* **Directions for this task**: Could you retype the records, starting at the line containing "You are a GUI" and continuing through the end of the records, both ends included? Leave the pictures out of your answer.

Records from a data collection
○ ○ ○ ○

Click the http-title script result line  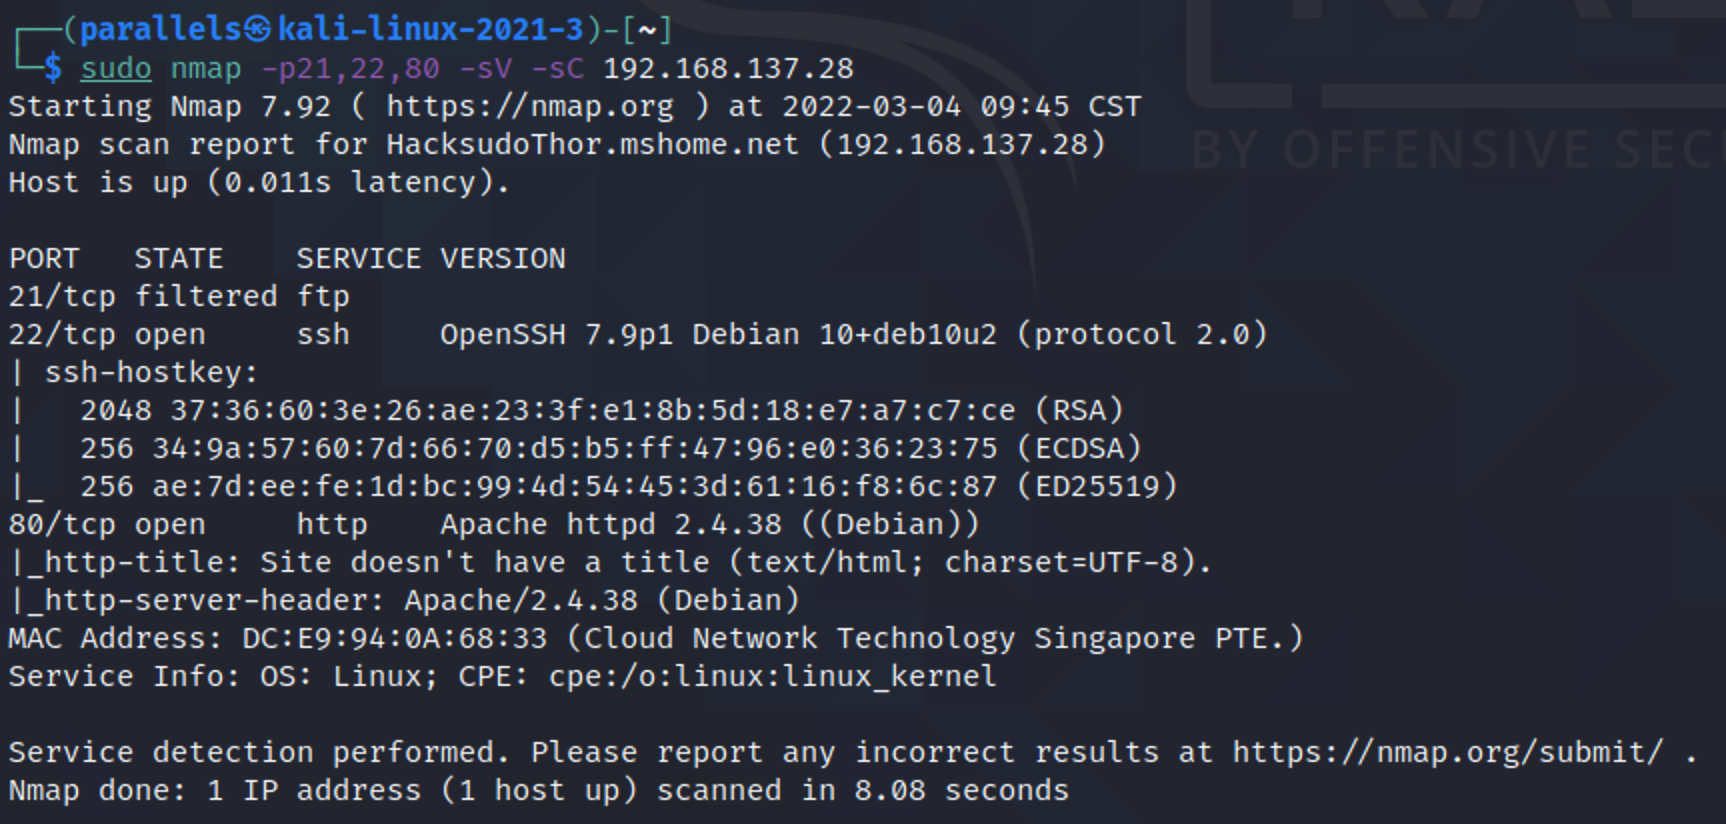[610, 562]
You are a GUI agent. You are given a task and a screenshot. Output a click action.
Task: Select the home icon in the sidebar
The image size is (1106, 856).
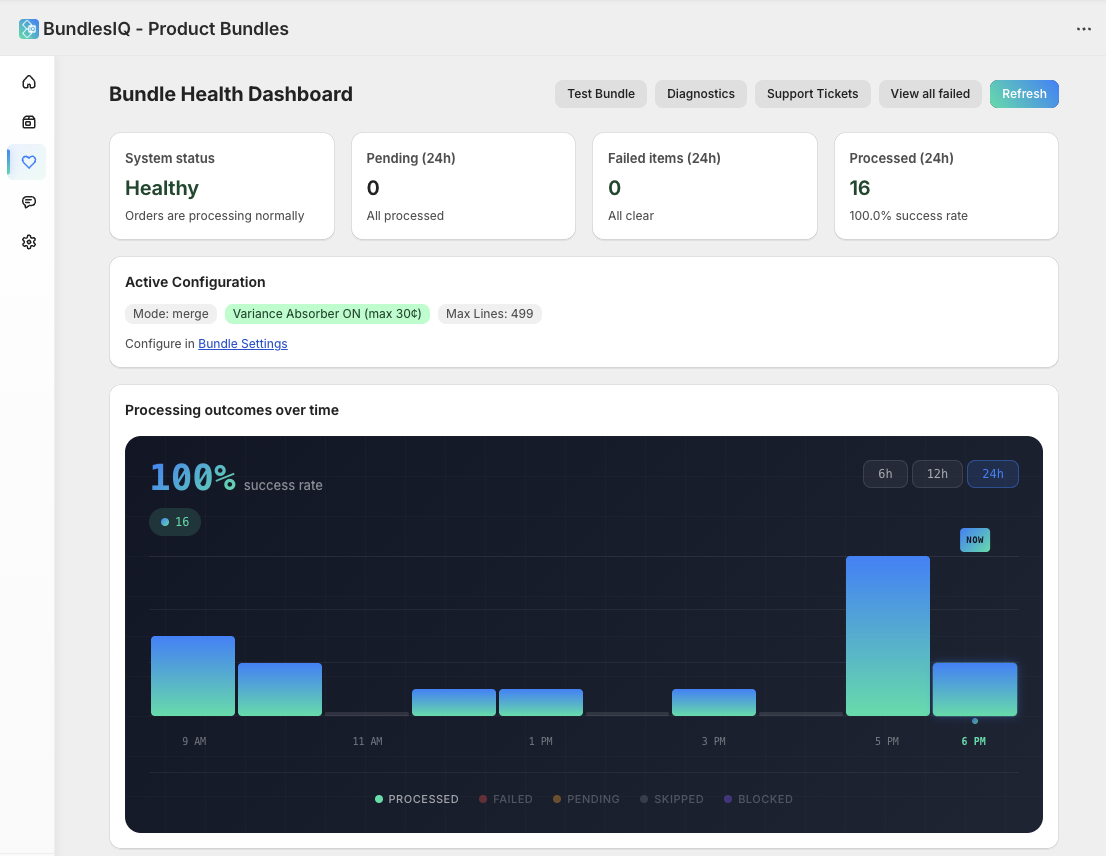click(x=29, y=81)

○ ○ ○ ○

* **Output of the task**:
You are a GUI agent. You are given a task and a screenshot. Output a click action.
Task: Select the home icon in the sidebar
The image size is (1106, 856).
click(x=29, y=81)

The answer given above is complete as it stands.